# Falcon Power Triad 3 in 1 Air Compressor/Generator/Welder



## BHoyer202 (Dec 2, 2015)

I bought one of these units a few months ago off a distributor of Falcon Power. At the time I had a 6500 watt generator that was on it's last leg and an electric air compressor I would have to run off of it. It was the first time a had seen a unit that offered not only those two options but also a welder on the same machine. I had been needing a welder for too long I was borrowing my friends all the time and he always seemed to need it when i used it. The rep walked me through how all the functions run simultaneously. It seemed like the machine was almost too good to be true because it had all the tools i needed rolled into one machine. I looked up a few different combo units but most of them where bigger and bulky and even air compressor based units. This unit was easy to move around and does not take up all the room in my truck like the units John Deere sells. The output of 6000 watts makes it easy to roll over to run in emergency situations. The 180 amp stick welder is more welder than I will ever need. It even had a remote start on it. Though I was not at the location of their facilities the gentleman who sold me the unit assured me there was a 1 year warranty. It took me a month but I ultimately lost the remote for the unit. I called Falcon and they sent me one out no questions asked. I have ran the unit for close to 6 months and only had to change the oil in it. If anyone is looking for a 3 in 1 unit I would consider buying from Falcon. Has anyone here had failures with this unit? Just looking to take precautionary steps and what to maybe look for!


----------



## Clinton9674 (Dec 3, 2015)

*Keystone Farm Days*

I saw Falcon's booth at Keystone Farm days last year. It was the first I had ever seen these combo units. It made me wish I didn't already own a generator , compressor and welder. In a few years when it is time for another purchase I will be looking for one of these. When you use all 3 options at one time does it effect the output of the generator?

Records from a collection:
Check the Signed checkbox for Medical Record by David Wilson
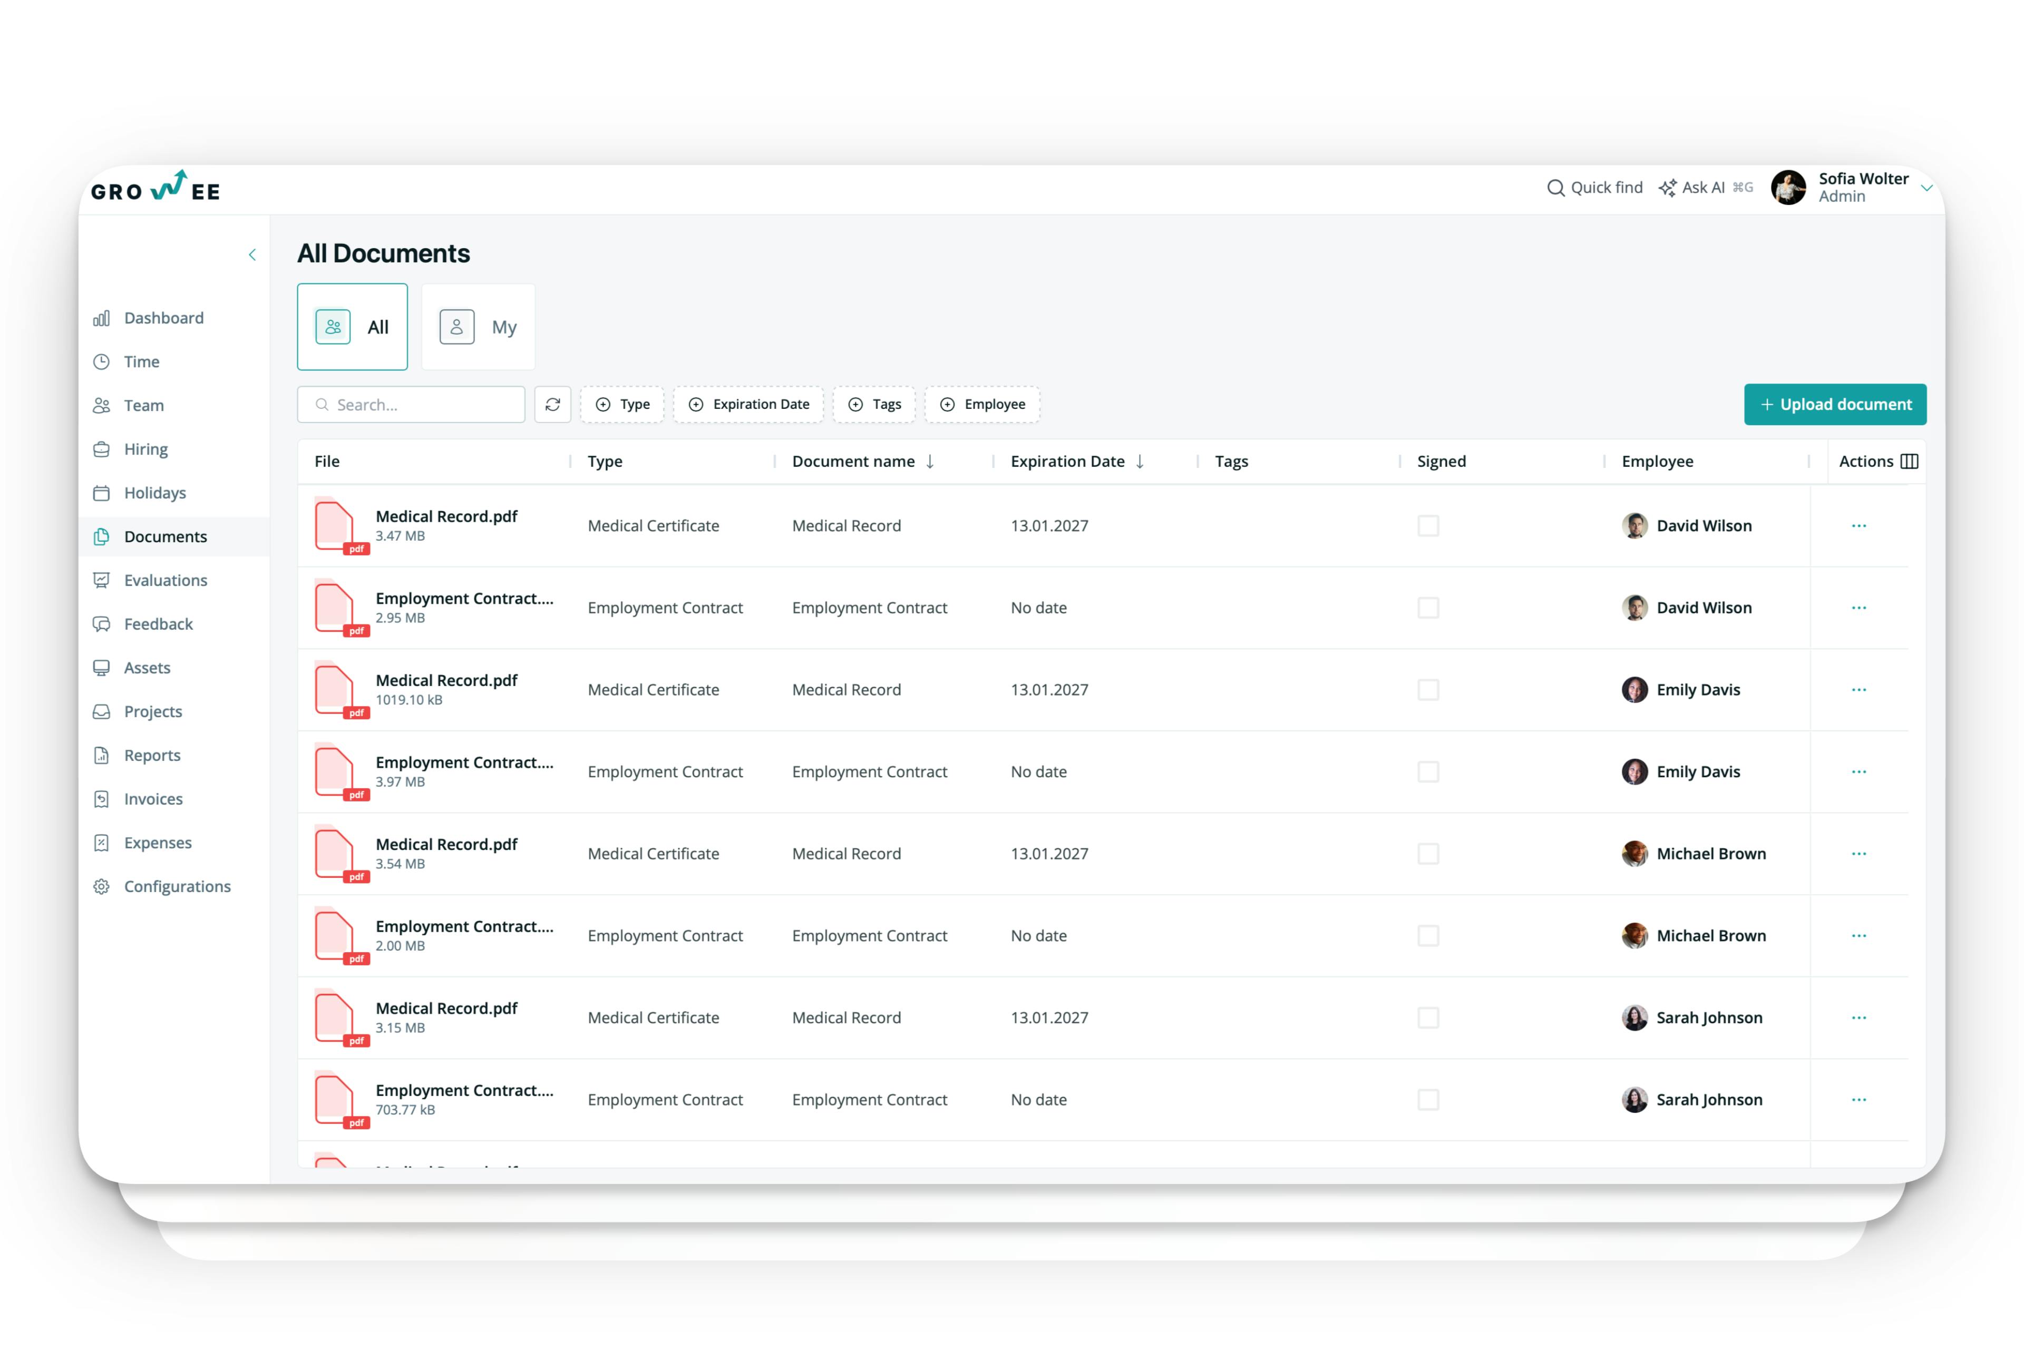The width and height of the screenshot is (2024, 1349). tap(1429, 526)
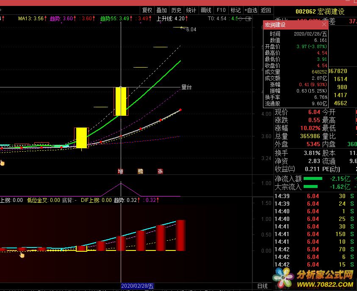The height and width of the screenshot is (291, 357).
Task: Activate the 画线 drawing tool
Action: coord(206,11)
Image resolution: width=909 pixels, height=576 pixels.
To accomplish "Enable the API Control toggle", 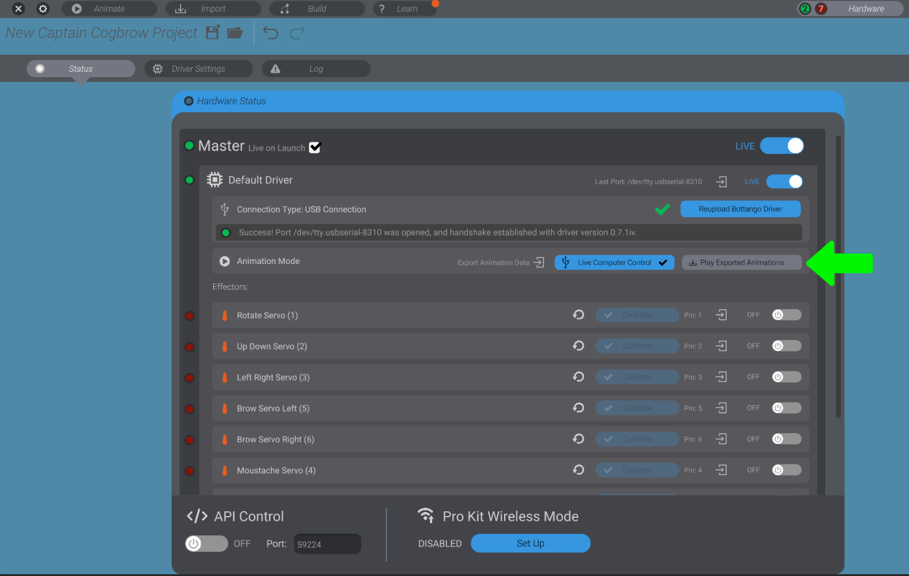I will [x=206, y=543].
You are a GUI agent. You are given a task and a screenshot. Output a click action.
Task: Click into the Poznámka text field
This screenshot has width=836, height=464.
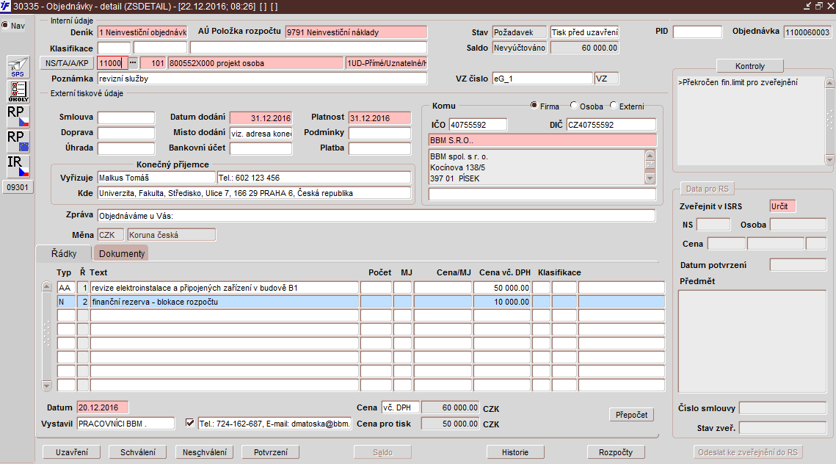tap(261, 79)
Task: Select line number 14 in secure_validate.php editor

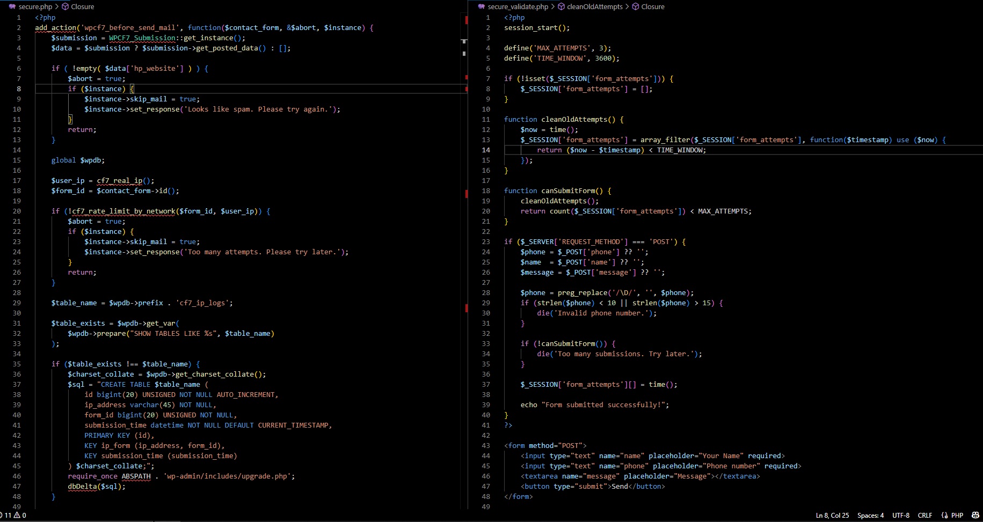Action: click(486, 150)
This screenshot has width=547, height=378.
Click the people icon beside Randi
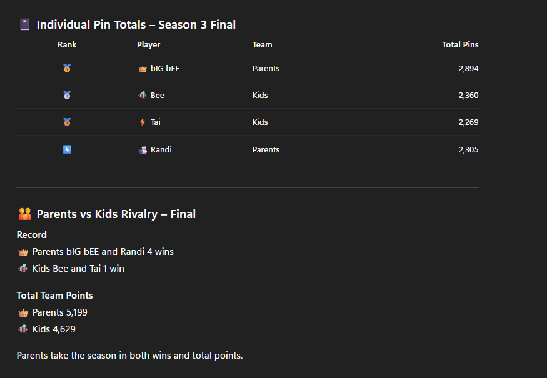pyautogui.click(x=143, y=150)
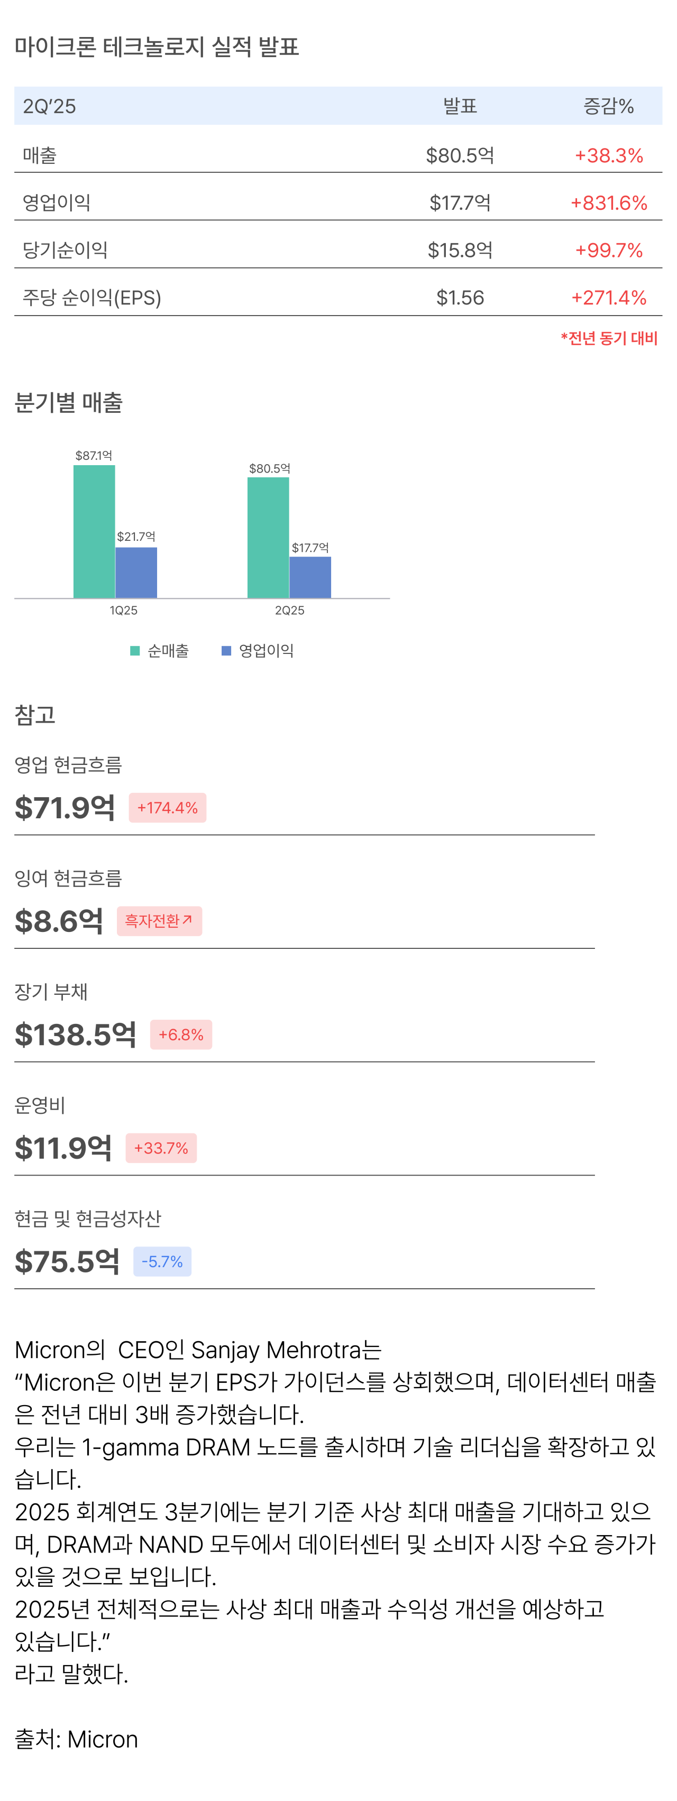Click the 증감% column header
This screenshot has width=677, height=1801.
(608, 106)
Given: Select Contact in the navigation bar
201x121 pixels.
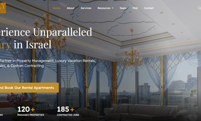Looking at the screenshot, I should tap(149, 8).
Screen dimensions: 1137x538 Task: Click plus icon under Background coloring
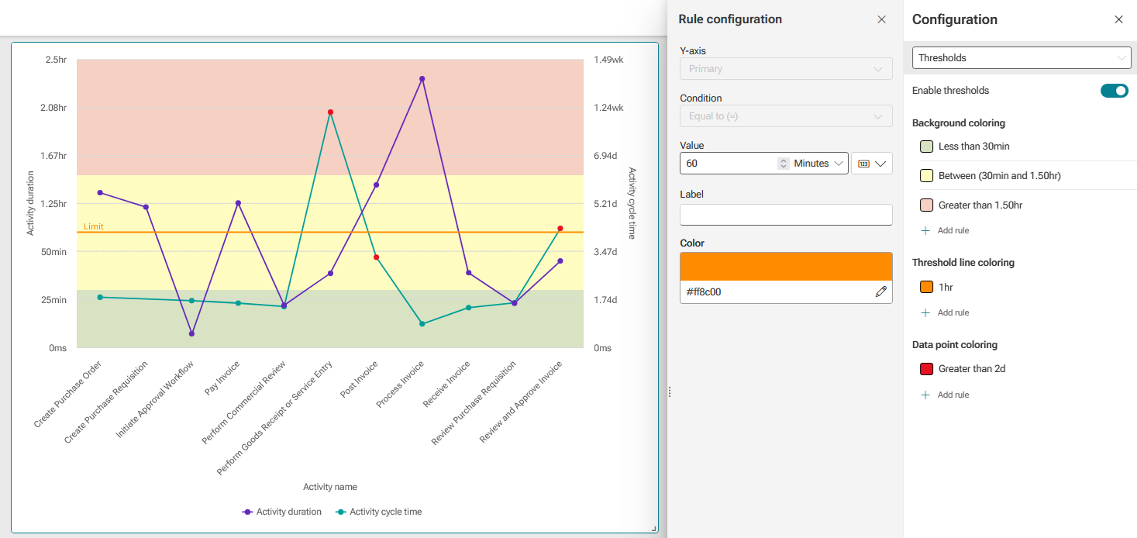pos(925,231)
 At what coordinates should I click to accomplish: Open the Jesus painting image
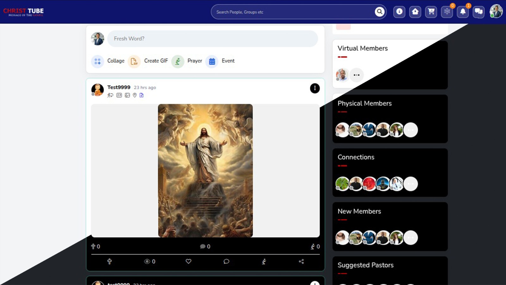click(205, 171)
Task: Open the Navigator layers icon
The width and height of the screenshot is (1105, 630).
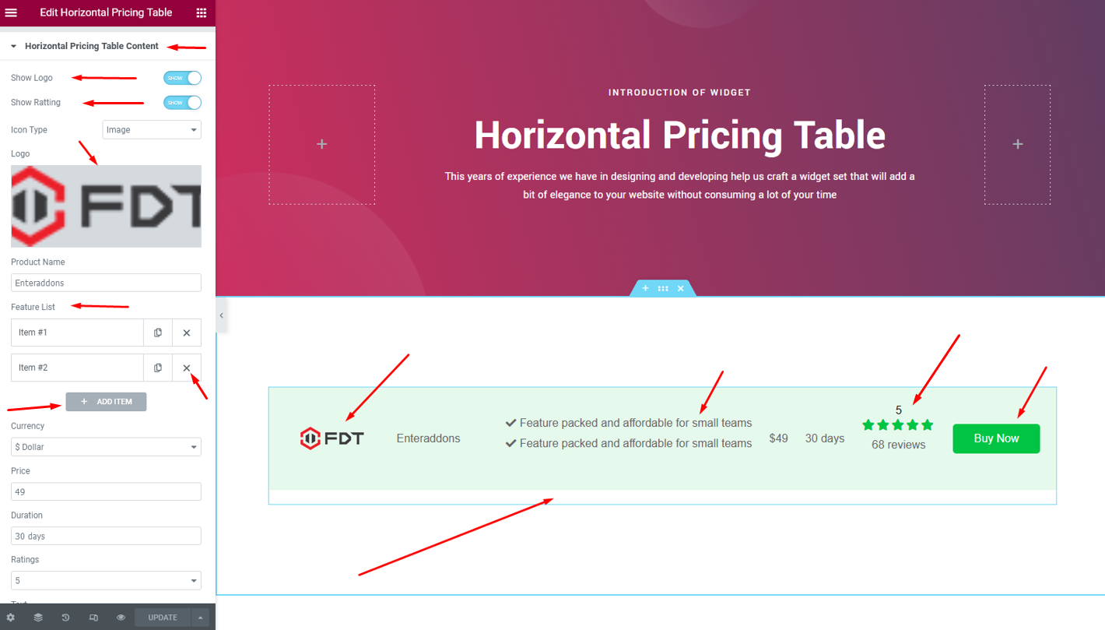Action: (38, 617)
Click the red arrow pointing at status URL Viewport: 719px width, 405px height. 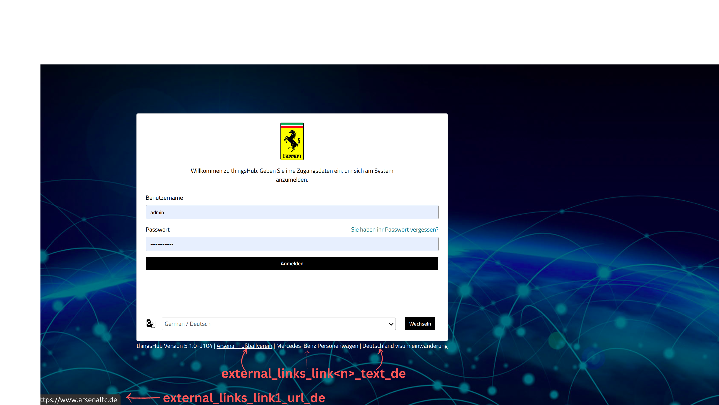[x=143, y=397]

*GIVEN REQUEST:*
In the Falcon Power Triad forum thread, how long a warranty did the seller say the unit had?

*RESPONSE:*
One year.